Cannula holder. a, Rendered image of the cannula holder. b, Schematic drawing of the cannula holder formed by a base and a lid. The base, designed to host the cannula head mount, shapes its octagonal form and presents with grooves for the guide cannulas to stay in place. c, Rendered exploded view of the cannula holder. d, Schematic drawing of the exploded view in c. The cannula holder hosts 10.2 × 2.2 mm cylindrical neodymium magnets. Two magnets are inserted on the base of the cannula holder, two on the lid, and one in front of the guides.

Figure 6.

Illustrated step-by-step process of the cutting procedure. a, Positioning of cannula body in its holder with the open side facing the end limit wall.

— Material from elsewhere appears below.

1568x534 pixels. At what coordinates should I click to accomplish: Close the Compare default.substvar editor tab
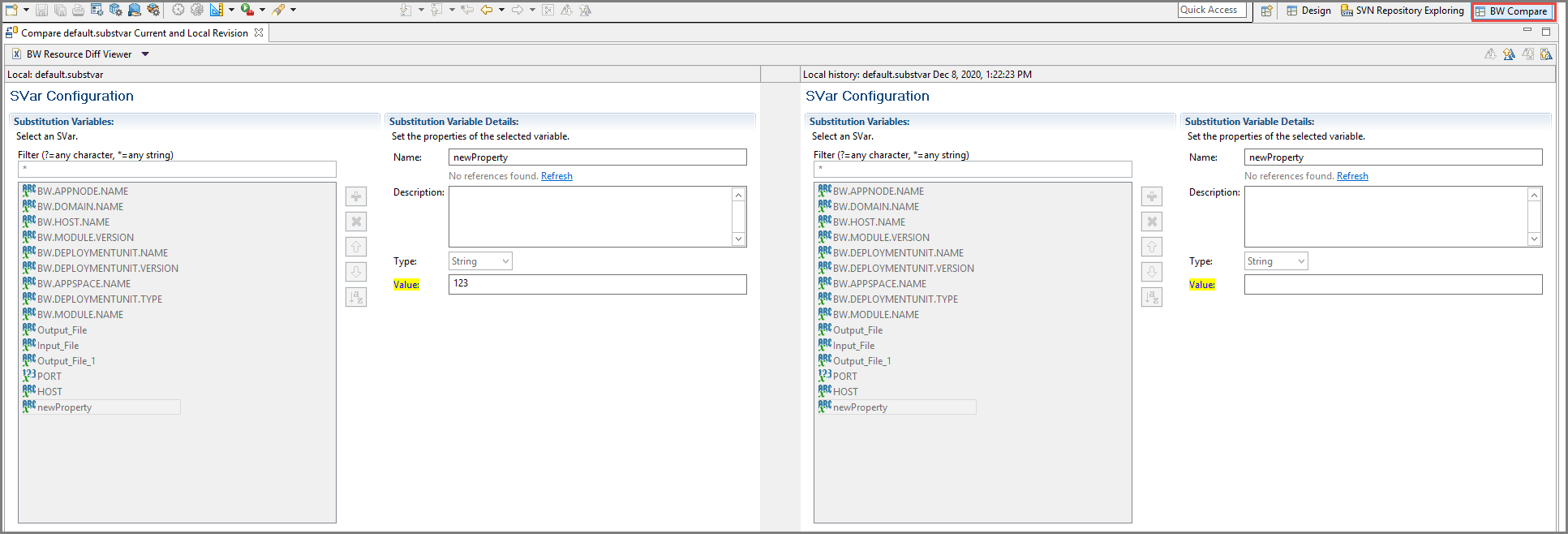pos(259,32)
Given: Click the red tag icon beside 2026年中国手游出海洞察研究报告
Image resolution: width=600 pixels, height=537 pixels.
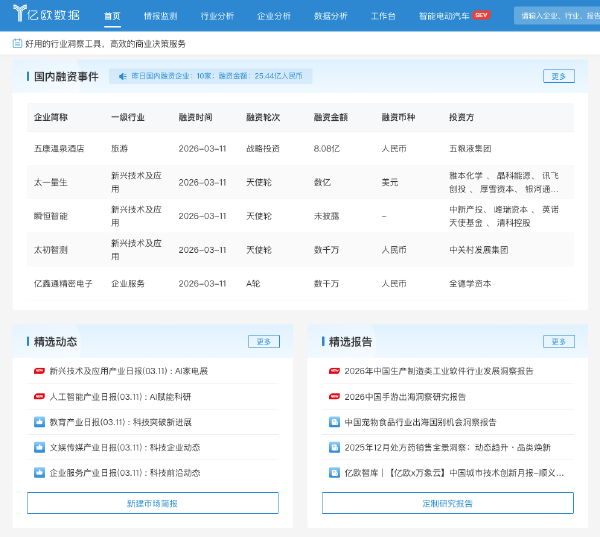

The head mount body should be placed into its housing shaped in the cannula holder oriented as shown in the insert. b, Regulation of the cutting length. Carriage is pushed underneath the blade (multitool turned off), and its relative position is adjusted to the blade. For optimal positioning, the blade is as close as possible to the cannula without touching it. c, Positioning of the steel guides and the head mount shell. The carriage is placed back into a safe position. Steel tubes (spinal needles) are inserted into the head mount through the appropriate guides until they reached the limit stop represented by the wall behind the cannula. A drop of superglue is placed on the cannula body and is covered by the shell part of the cannula to let the head mount be assembled. d, Positioning of the magnetic lid to ensure a tight compression on the head mount ensured by the magnets. e, Cutting of the steel guides at the appropriate length. The rotary tool (Dremel) is turned on at ∼5000 rpm. The main carriage is pushed to the rotating blade cutting the guides. After cutting, the carriage is moved back to the starting position, the rotary tool is stopped, and the lid is removed to extract the cannula.

Figure 7.

Intrahippocampal cannula validation. a, Mouse brain after cannula removal. Guide holes are equidistant from the interhemispheric fissure. b, Injections of methylene blue in the right hemisphere reaching the CA1 area. c, Nissl staining of the coronal section of a mouse left hemisphere. The cannula lesion is visible above the hippocampus. d, In mice implanted with commercial cannulas, intrahippocampal injections of 200 pm Aβ increased the discrimination index, whereas injection of 200 nm Aβ impaired it. e, The same results are obtained in mice infused through our homemade cannulas. f, g, Total exploration time is not modified by treatment in mice injected by commercial (f) or homemade (g) cannulas. *p < 0.05; **p < 0.01. Data are expressed as the mean ± SEM.